**Set exercise:**
In the part that opens with the line containing "Open the MyResourceGroup link" and closes with the line containing "I will point(15,15).", substitute "ProductionGroup" for "MyResourceGroup" and write out only those lines, with nothing else changed.

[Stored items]
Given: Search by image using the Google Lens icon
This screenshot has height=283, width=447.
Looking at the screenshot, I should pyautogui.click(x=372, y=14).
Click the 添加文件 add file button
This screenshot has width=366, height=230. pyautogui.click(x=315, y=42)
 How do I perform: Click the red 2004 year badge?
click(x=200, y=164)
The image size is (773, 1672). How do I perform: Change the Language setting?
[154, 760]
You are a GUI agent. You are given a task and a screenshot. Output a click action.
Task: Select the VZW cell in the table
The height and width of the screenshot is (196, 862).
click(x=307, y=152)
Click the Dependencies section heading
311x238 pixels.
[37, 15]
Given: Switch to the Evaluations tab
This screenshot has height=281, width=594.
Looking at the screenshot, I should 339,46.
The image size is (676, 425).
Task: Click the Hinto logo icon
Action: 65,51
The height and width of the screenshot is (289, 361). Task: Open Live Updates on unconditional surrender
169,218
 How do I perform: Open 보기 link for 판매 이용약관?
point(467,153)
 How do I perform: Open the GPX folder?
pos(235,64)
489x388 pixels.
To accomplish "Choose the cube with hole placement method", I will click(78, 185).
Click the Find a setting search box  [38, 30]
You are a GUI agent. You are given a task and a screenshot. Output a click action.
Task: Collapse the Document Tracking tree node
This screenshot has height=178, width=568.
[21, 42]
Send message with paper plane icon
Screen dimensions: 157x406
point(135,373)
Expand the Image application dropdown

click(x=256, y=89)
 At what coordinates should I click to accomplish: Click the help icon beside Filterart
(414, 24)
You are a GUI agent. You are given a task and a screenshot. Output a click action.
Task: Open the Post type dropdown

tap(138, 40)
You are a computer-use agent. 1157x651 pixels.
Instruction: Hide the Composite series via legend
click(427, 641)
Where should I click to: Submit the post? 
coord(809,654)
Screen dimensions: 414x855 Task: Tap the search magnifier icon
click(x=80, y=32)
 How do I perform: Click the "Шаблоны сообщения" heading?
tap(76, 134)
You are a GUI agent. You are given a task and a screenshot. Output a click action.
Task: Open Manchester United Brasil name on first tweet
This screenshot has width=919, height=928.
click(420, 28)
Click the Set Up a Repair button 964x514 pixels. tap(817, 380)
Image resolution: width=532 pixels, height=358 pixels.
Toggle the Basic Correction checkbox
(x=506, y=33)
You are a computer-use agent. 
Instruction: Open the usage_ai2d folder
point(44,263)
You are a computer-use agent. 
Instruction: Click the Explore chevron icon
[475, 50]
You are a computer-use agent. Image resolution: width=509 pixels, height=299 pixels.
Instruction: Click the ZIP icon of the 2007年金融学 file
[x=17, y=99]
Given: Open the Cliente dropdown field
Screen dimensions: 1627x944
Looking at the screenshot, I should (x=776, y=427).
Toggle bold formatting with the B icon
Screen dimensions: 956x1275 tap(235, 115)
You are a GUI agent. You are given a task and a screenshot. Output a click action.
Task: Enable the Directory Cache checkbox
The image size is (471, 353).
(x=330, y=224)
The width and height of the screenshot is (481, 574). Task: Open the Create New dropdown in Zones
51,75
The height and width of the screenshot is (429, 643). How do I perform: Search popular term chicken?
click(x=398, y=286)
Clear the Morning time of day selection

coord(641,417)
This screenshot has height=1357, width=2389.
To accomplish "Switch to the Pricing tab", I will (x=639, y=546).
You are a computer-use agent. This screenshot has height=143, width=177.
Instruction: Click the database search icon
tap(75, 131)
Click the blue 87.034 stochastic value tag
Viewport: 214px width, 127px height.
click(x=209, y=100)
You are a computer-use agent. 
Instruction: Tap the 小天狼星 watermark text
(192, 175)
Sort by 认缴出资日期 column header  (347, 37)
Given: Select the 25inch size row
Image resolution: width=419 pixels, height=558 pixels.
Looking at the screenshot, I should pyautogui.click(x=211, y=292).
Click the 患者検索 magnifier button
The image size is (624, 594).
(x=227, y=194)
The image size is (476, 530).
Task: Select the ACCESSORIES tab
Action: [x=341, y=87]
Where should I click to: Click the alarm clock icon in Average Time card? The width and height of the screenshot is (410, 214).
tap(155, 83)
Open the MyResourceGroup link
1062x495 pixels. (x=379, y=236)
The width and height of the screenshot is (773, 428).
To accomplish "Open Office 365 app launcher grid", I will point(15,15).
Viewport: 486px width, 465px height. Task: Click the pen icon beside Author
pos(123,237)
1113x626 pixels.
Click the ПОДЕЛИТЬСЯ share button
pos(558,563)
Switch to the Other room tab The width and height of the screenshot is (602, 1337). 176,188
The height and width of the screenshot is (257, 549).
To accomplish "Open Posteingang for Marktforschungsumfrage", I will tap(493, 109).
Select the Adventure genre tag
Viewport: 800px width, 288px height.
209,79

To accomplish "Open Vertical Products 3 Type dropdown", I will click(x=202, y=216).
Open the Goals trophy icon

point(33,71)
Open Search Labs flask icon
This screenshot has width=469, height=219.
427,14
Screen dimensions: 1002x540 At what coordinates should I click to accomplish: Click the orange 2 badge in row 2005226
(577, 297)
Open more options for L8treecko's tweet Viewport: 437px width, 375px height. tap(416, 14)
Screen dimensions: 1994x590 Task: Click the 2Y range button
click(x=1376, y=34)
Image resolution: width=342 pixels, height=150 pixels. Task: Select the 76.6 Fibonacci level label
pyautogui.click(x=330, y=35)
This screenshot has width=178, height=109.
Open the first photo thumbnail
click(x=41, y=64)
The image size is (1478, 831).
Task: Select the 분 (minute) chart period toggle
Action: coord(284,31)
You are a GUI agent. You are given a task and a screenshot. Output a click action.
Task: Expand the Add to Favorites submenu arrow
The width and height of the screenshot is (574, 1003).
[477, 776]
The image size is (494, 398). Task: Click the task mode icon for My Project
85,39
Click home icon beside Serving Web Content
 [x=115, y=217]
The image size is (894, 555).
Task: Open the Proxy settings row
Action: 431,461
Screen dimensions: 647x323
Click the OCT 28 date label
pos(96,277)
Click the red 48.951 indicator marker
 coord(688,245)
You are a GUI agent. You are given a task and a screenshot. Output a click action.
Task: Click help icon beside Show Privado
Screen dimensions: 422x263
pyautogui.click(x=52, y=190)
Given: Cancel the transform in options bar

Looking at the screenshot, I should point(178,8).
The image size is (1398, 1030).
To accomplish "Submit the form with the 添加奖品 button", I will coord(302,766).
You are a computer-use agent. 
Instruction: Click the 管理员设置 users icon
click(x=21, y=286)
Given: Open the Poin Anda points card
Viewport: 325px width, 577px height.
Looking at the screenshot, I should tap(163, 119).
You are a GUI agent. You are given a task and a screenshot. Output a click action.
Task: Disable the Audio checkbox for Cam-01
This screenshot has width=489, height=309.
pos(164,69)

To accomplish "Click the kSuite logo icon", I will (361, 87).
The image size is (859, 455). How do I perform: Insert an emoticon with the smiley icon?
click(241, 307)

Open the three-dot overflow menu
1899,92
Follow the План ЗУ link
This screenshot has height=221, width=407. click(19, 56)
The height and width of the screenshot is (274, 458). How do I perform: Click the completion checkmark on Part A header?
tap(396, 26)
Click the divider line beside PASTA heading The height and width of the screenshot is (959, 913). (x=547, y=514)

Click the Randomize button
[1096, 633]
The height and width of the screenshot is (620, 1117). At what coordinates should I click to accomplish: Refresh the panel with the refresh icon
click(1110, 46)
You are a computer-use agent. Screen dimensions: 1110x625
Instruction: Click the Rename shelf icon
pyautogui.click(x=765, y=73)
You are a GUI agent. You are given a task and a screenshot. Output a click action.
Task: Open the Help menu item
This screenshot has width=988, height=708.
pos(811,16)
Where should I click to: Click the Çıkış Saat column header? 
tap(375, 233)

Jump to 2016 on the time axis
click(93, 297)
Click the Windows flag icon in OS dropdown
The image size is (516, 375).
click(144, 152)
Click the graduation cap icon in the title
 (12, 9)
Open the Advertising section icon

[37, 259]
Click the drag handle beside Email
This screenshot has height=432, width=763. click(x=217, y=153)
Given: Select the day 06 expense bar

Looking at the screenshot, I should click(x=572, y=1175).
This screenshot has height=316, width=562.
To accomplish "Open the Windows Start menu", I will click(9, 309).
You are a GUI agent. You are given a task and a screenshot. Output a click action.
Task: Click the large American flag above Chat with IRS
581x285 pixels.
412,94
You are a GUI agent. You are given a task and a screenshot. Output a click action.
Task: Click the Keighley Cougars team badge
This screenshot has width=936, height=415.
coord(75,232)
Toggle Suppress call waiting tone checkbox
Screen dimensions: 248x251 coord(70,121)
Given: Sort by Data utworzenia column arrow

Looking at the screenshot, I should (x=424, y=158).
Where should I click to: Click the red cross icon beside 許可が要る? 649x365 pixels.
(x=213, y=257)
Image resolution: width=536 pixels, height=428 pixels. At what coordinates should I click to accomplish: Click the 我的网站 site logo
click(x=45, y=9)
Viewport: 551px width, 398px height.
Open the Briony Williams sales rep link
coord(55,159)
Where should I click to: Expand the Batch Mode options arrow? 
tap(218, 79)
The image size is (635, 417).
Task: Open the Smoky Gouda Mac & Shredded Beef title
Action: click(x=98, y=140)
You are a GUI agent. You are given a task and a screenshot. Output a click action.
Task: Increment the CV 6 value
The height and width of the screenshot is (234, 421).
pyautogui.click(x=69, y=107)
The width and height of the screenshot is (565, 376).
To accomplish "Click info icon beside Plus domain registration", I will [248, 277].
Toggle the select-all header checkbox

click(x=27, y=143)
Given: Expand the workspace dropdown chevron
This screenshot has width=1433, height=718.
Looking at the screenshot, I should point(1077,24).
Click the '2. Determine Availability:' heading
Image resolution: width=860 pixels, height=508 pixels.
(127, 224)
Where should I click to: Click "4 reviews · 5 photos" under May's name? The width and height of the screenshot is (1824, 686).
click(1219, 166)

**Task response:**
Open the ProductionGroup link
1062x495 pixels. (x=379, y=236)
The width and height of the screenshot is (773, 428).
To accomplish "Open Office 365 app launcher grid", I will point(15,15).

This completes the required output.